[Work to complete]:
Recast the lines of the records below as a numbered list, omitting any blank lines. Begin at the line that contains "Where should I" and stop after the line that contains "tap(287, 266)", including both of them.

[Exercise input]:
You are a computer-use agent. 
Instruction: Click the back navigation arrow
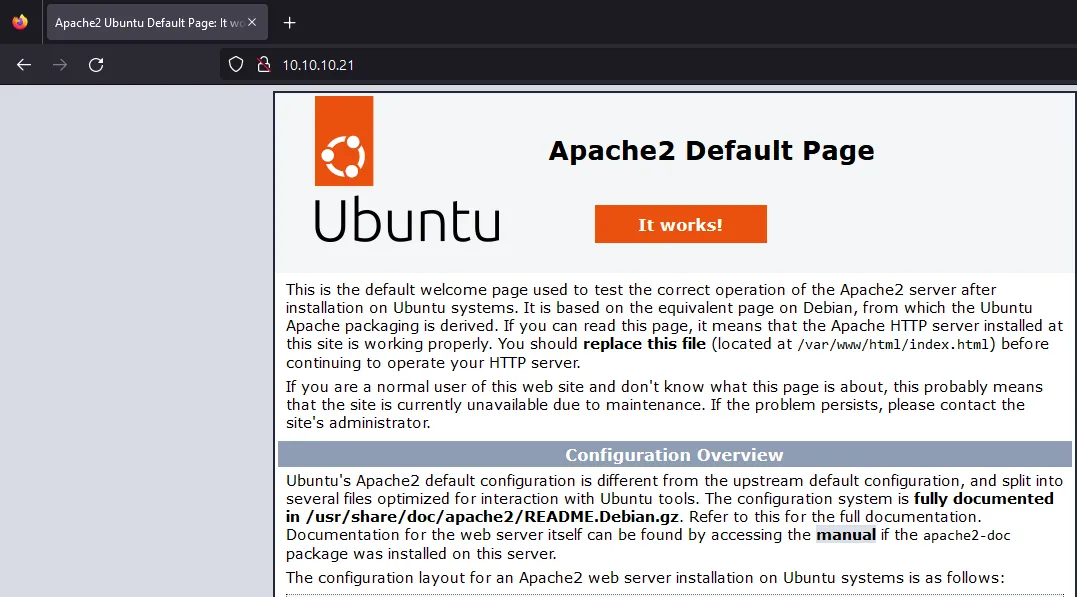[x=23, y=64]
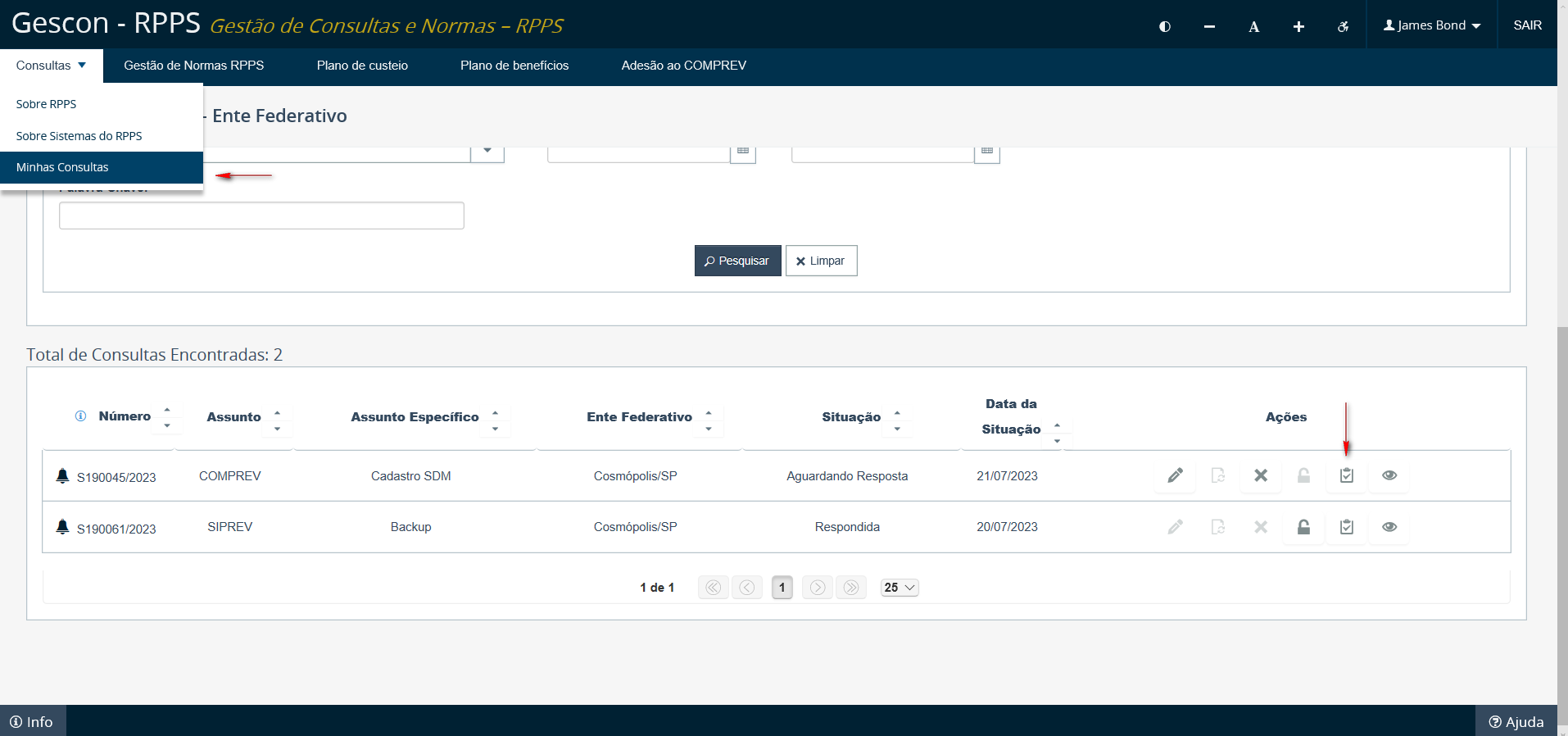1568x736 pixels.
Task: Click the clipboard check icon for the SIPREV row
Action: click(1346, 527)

--

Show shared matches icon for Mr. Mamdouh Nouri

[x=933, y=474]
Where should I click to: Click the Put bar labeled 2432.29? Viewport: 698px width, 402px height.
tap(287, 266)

--

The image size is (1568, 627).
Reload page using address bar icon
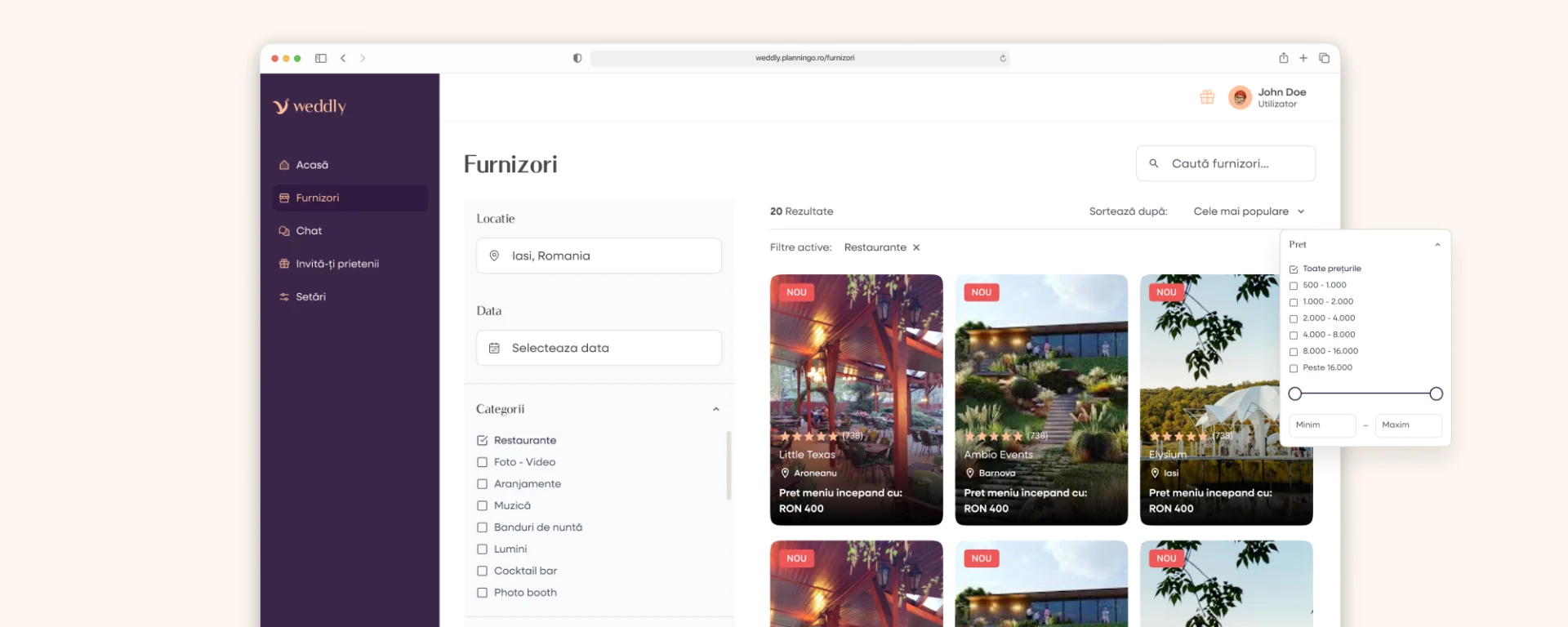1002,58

[Solution to this problem]:
1. Where should I click to: Click the Put bar labeled 2432.29? Viewport: 698px width, 402px height.
2. tap(287, 266)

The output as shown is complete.